**Work to complete:**
Reproduce the entries below exactly, but only from the line containing "Task: Open the year dropdown showing 2024" to the line containing "This screenshot has height=1007, width=890.", inclusive.

============================================================

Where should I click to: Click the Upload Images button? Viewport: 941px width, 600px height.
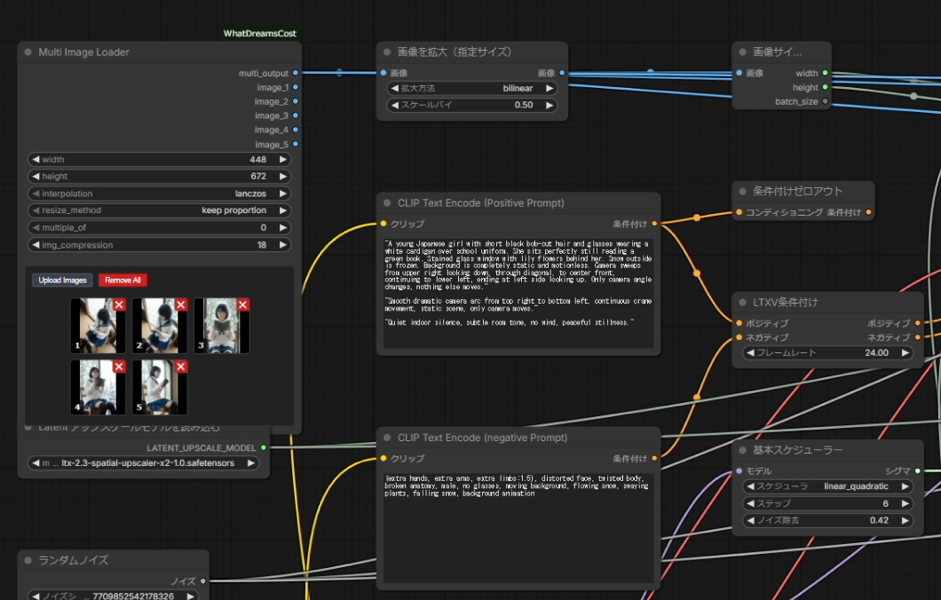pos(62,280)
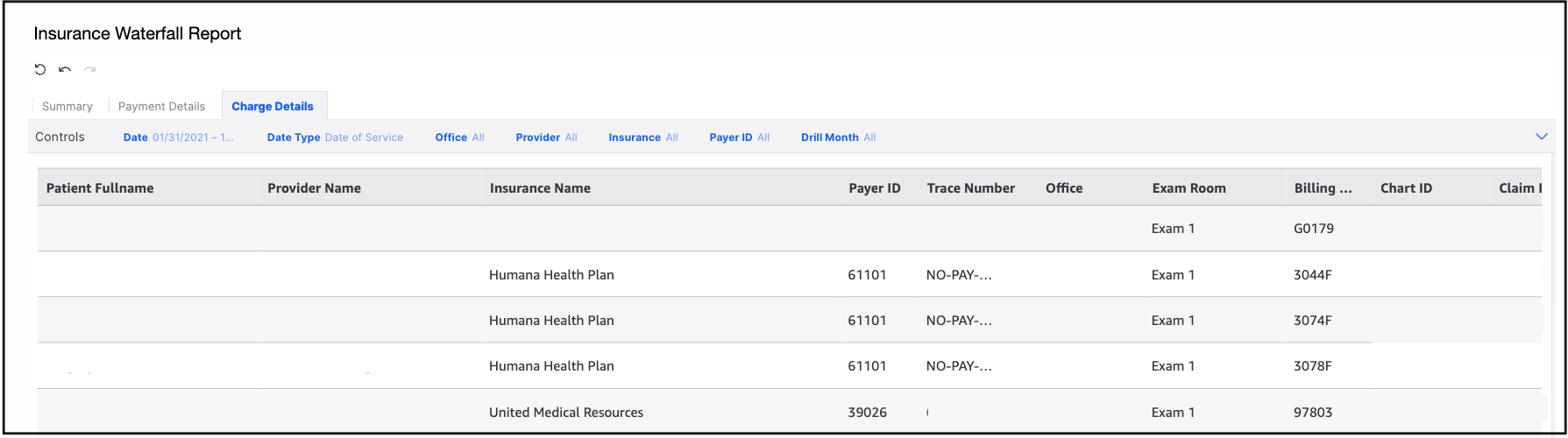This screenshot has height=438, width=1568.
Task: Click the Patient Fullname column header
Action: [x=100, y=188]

============================================================

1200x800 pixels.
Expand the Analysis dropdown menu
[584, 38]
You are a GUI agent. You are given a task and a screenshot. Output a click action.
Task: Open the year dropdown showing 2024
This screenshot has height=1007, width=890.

============================================================

**Reply:**
Task: Open the year dropdown showing 2024
This screenshot has height=1007, width=890.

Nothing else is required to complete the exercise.